Lately I’ve been writing a lot about how my parents were in denial about my situation. At first it angered me, then I just realized that they needed their time to figure things out and I was okay with it. But now it seems like they’ve moved on to a different “stage” and they’ve been acting really weird lately.
It’s no secret that my parents and I have had a not so ideal relationship. At times, it was a pretty bad relationship where we didn’t even talk to each other. But for the past couple of days they’ve been acting really weird. They’ve been talking to me more, which is a bit odd, but on top of that, they’ve been doing nice things for me. They buy me my soy milk, which before I would either have to get it, or give them money to buy it for me. Now they just get it themselves. My mom and dad have been planning meals that I can actually eat, mostly meatless meals. But at least I’m not starving now. My dad bought me lunch yesterday and he even remembered what I liked and what I couldn’t eat.
The other night my dad took me out to a bar. Granted, I shouldn’t have been at a bar considering I’m not supposed to drink, but I hadn’t ever really been to a bar with my dad unless it involved some sort of gambling. I figured it’s just something you should do with your parents, and I guess that’s how he bonds. I didn’t have to pay for a drink the whole night and we ended up leaving the bar at 3AM and had to be driven home by my uncle. Trust me when I say I won’t be drinking anymore, ever. Not only did I start to get heart palps towards the end of the night, but the next day I literally couldn’t do anything because I was so weak. And no, it wasn’t a hangover, I don’t get those.
Their change towards me makes me a bit uncomfortable. I’m not used to them being nice to me, or being considerate of my situation, or just being considerate period. I don’t really know how to deal with that. I realize they aren’t the same people they were ten years ago, but there’s a huge part of me that doesn’t really trust what’s happening right now because of that.

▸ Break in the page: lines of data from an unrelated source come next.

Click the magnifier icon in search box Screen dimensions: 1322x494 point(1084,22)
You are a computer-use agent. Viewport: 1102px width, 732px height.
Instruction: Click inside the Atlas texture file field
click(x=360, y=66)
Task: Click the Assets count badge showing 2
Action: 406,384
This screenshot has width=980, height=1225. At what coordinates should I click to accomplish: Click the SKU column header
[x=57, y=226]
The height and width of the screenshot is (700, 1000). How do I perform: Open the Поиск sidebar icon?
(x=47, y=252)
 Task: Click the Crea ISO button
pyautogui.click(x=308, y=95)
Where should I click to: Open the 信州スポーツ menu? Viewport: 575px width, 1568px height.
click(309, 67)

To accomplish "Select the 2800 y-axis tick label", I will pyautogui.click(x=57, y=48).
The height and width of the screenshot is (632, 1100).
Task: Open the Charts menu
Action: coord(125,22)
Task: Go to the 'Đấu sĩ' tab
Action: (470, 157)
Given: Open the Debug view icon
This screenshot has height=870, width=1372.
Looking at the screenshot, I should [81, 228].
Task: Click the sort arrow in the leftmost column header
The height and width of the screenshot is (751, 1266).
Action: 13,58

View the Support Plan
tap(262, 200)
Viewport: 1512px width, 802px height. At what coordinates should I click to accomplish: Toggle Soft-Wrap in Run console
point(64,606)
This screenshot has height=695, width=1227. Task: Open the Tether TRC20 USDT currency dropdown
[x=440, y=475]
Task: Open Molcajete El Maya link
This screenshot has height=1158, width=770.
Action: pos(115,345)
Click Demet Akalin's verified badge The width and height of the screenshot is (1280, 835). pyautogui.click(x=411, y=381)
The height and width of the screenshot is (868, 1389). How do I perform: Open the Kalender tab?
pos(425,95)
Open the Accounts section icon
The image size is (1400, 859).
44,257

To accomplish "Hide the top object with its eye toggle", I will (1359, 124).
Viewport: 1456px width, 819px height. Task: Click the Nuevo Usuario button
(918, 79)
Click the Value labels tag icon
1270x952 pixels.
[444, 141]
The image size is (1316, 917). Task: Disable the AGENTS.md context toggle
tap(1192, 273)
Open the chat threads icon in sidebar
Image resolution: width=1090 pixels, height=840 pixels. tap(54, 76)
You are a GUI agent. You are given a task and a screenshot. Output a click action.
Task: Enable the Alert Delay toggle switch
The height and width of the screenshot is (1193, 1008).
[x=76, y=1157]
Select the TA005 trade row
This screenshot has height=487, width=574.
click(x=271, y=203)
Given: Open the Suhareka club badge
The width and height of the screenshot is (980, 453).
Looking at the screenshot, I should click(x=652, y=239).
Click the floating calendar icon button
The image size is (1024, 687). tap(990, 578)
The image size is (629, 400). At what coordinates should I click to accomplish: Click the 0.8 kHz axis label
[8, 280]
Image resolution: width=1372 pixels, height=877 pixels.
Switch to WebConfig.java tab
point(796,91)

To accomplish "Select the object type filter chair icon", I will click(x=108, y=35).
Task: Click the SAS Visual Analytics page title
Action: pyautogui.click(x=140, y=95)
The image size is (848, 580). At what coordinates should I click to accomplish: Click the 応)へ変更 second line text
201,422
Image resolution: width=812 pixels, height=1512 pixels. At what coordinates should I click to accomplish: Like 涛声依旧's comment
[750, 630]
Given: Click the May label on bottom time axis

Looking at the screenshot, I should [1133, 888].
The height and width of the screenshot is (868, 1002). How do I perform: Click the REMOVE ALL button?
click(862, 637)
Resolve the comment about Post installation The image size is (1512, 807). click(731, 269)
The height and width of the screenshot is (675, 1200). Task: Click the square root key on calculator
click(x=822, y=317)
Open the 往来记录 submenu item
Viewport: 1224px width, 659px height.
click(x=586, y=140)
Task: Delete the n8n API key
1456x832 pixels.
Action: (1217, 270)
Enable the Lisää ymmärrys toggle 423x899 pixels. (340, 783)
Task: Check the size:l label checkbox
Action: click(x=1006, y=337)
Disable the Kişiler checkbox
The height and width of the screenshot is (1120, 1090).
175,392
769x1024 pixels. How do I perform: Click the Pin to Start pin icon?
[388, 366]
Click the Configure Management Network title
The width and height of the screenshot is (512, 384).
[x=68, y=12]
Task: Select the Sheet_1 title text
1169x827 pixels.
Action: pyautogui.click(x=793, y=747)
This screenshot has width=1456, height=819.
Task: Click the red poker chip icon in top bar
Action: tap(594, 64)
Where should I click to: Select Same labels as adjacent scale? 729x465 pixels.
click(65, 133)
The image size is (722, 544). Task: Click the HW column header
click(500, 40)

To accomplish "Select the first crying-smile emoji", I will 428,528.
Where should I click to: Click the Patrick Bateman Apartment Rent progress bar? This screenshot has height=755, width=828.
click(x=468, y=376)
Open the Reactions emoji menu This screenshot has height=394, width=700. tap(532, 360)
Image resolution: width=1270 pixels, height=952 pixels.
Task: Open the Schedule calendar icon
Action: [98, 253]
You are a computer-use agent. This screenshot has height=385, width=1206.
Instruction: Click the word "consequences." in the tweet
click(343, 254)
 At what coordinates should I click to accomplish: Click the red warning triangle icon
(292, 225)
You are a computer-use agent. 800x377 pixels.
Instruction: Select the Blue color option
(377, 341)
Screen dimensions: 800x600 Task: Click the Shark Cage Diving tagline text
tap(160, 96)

I’ve also been noticing a lot of things that I’ve been doing that I definitely wouldn’t have done a month ago. I’ve been more outgoing, which is a bit odd, because I normally have panic attacks. I went to the grocery store and almost got ran over by a college girl’s shopping cart. The two girls said something about being bad drivers and I said something back. I don’t remember what. But then again, I can’t remember jack shit these days. Anyway, we got to talking and we are keeping in touch. Which is odd. I don’t ever recall making friends like that because I am usually too scared or panicky to strike up a conversation with a complete stranger like that.
It’s been a very weird week. Almost like what’s been happening, isn’t really happening.


April 3, 2008
I guess they’re trying to make amends, which is great. BUT STOP DRINKING. For real. How will we get married if you die because you drank?
April 4, 2008
Yea, I know. No more drinking. I have no desire to drink. And I am pretty sure that drinking is the least of our concerns for our marriage. I mean, we’re only getting married if neither of us is already married, or with someone else.